Require specific Guide/Manual for Propeller 2 GPIO coding in c/c++
chintan_joshi
Posts: 135
in C/C++
Hello Everyone,
I am embedded c/c++ developer and new to this site and just bought Propeller 2. I want to start with high frequency GPIO code using c++. But not able to find proper guide or user manual to start with Propeller 2. So it will be helpful if someone can provide link/document for Propeller2 GPIO coding using c++?
Comments
Most of your work will be getting familiar with the environment.
Lots of good links here - https://forums.parallax.com/discussion/173000/propeller-2-users-get-started-here/p1
Definitive hardware reference document is still Chip's silicon google doc - https://docs.google.com/document/d/1gn6oaT5Ib7CytvlZHacmrSbVBJsD9t_-kmvjd7nUR6o/edit?usp=sharing
And also at the end of his Spin2 doc, it defines common used compile time symbols - https://docs.google.com/document/d/16qVkmA6Co5fUNKJHF6pBfGfDupuRwDtf-wyieh_fbqw/edit
There is two third-party C compilers:
EDIT: Changed Catalina link
Here's a list from the FlexC manual for bit-bashing functions:
Thank you very much for the support. Let me check all this.
If you are looking for C++ specifically, I will plug my clang port as well: https://forums.parallax.com/discussion/171962/llvm-backend-for-propeller-2/p1
I have an (incomplete) smart pin library I am working on that I can point you to do some basic stuff, but it’s not documented yet.
Hy @Nikita, Thank you for pointing out p2llvm library. Currently i am working on to just build normal c code and access GPIO to get understanding of Propeller 2. Once i finish this i will be in better position to decide library to port my existing c++ code to Propeller 2 supported code.
Hello , Is there any specific library/ Sample code available for UART in c/c++ for propeller 2 Flexprop ide? i want to transmit image raw data from Raspberry pi to Propeller 2 on high speed. I have checked simpletools.h but there is no functions for UART imterface.
Also another thing is i want to make multiple GPIO pins high/LOW at same time , same like write to Port. I have used **set_outputs(End Pin, Start pin, 0b00111100); ** But this taking more time. I want to do it on faster way(In nano seconds). So is there any alternative available to write multiple pins at same time in high speed?
You'll inevitably be ending up with some inline assembly ... here's my super simple diag routines for sending text to terminal. It's written in Spin2 because FlexC can compile and integrate Spin natively. Therefore it is more portable for use with the wider Propeller community.
PS: It makes use of the one-word (a byte by default) hardware buffer.
Oh, and here's the muldiv65():
I'm pretty certain the earlier doc I quoted isn't quite giving all the info.

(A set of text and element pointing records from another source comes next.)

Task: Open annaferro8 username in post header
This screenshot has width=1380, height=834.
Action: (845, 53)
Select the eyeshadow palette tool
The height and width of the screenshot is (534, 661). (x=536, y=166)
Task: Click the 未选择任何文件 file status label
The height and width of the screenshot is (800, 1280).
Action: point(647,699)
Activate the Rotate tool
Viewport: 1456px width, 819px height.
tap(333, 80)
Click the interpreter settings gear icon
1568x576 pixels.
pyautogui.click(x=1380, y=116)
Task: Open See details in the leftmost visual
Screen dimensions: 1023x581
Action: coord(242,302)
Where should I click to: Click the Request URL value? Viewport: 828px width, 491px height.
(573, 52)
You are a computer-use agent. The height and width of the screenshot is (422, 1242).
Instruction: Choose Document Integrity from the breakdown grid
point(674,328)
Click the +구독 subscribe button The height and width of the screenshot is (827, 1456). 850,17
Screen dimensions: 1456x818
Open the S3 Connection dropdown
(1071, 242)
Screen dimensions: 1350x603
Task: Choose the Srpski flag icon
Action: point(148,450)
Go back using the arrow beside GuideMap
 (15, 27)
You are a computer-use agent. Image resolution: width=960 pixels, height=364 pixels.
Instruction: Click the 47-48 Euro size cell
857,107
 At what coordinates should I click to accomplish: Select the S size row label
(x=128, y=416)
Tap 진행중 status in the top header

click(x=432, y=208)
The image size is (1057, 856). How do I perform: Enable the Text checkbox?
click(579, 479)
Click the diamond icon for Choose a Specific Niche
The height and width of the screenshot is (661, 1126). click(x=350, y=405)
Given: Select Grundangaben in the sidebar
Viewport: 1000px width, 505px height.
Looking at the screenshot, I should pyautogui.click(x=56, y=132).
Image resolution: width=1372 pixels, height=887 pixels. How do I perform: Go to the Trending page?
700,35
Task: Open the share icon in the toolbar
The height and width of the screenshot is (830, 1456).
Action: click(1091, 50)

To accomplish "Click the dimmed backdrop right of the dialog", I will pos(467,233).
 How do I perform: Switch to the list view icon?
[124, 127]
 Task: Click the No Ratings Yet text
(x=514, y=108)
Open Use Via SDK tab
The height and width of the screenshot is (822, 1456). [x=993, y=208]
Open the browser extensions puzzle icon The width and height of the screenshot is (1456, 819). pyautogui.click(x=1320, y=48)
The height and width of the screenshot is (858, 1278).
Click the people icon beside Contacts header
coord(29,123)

Eg: It should read:
The value of
pin
can include theaddpins
extension to specify a contiguous pin group. EDIT: Err, ADDPINS is a Spin2 term. It's just an extra bit-field in the pin number, the field of pin[10:6] specifies the number of pins in the group, with zero value meaning a single pin. So, in C, do this:pin = 12 | 3<<6
to address the four pins P12..P15.PS; This is a hardware feature. It costs no extra instructions. Every dedicated pin instruction has this ADDPINS ability. Eg:
_pinh(int pin);
compiles to a single instruction.Hello @evanh , Need little Help on pin = 12 | 3<<6.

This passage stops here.